### EXERCISE BRIEF
Word for word, return the lines below from the first through the line that has "This screenshot has width=1098, height=556.", dropping the pictures.

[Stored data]
========================

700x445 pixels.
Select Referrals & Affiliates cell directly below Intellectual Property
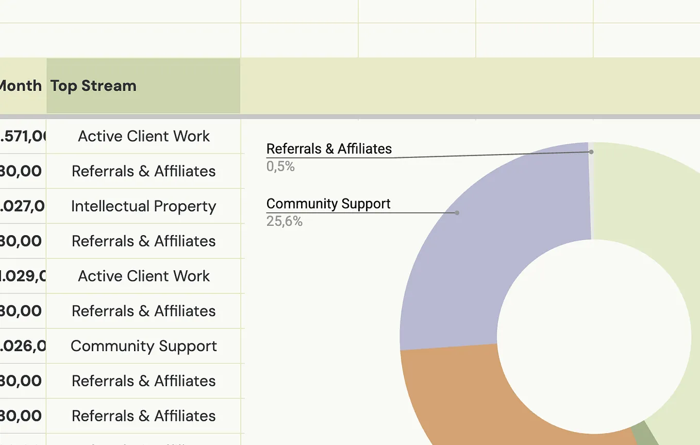[x=143, y=241]
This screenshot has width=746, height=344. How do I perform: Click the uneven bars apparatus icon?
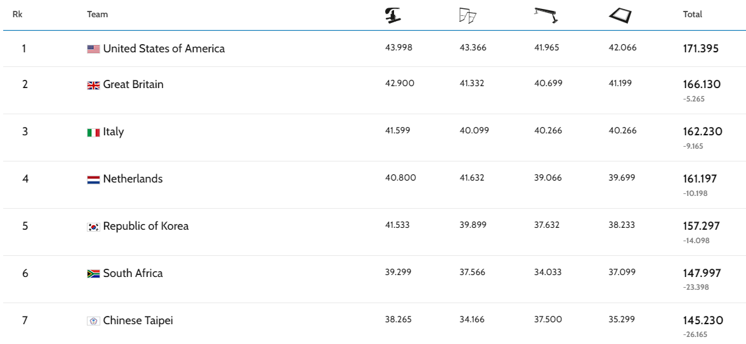click(x=468, y=16)
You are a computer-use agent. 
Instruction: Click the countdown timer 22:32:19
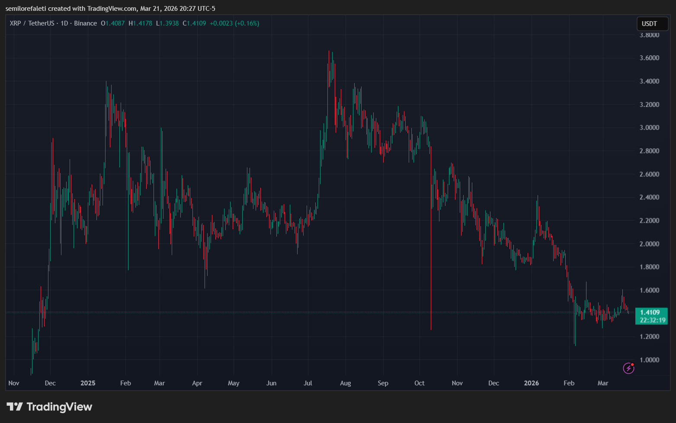(651, 320)
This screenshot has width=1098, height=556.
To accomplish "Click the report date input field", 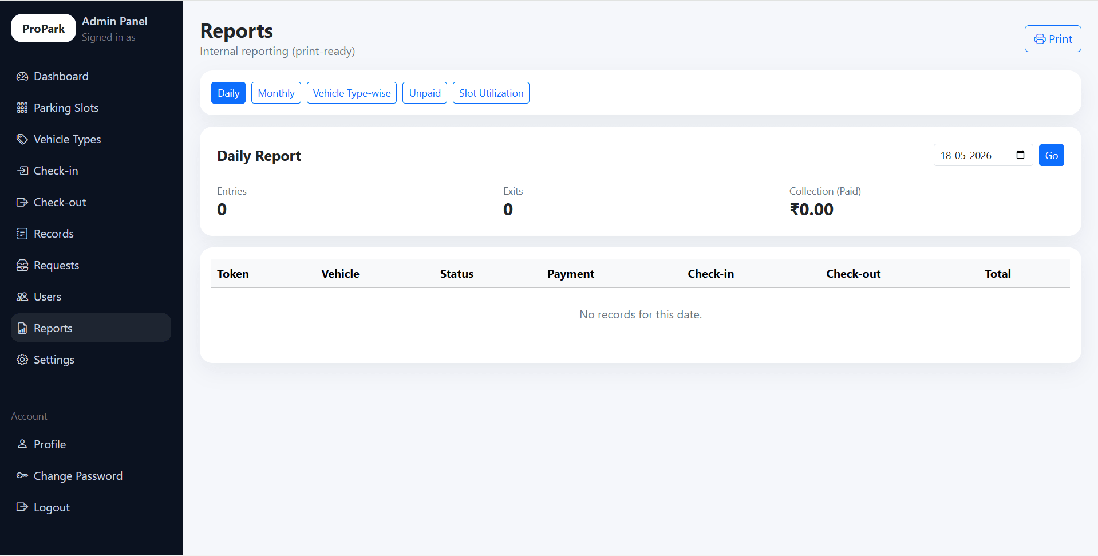I will [983, 155].
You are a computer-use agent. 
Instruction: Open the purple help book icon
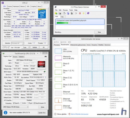click(88, 13)
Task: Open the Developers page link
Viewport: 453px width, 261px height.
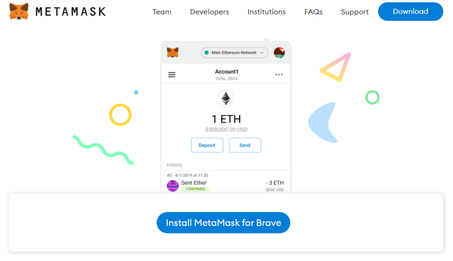Action: pos(209,12)
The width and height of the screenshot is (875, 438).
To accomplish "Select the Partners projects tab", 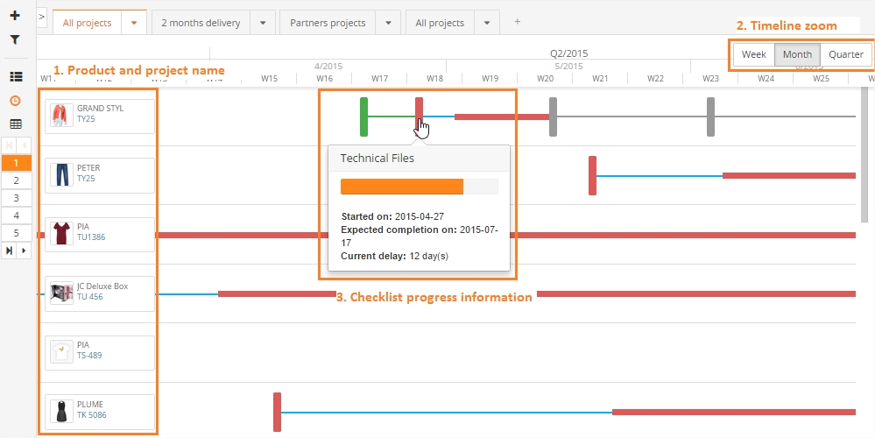I will coord(328,23).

========================

### EXERCISE RESPONSE
700x445 pixels.
Select Referrals & Affiliates cell directly below Intellectual Property
[x=143, y=241]
This screenshot has width=746, height=344. How do I perform: Click the uneven bars apparatus icon?
click(x=468, y=16)
You are a computer-use agent. 
Instruction: Click the countdown timer 22:32:19
(651, 320)
This screenshot has width=1098, height=556.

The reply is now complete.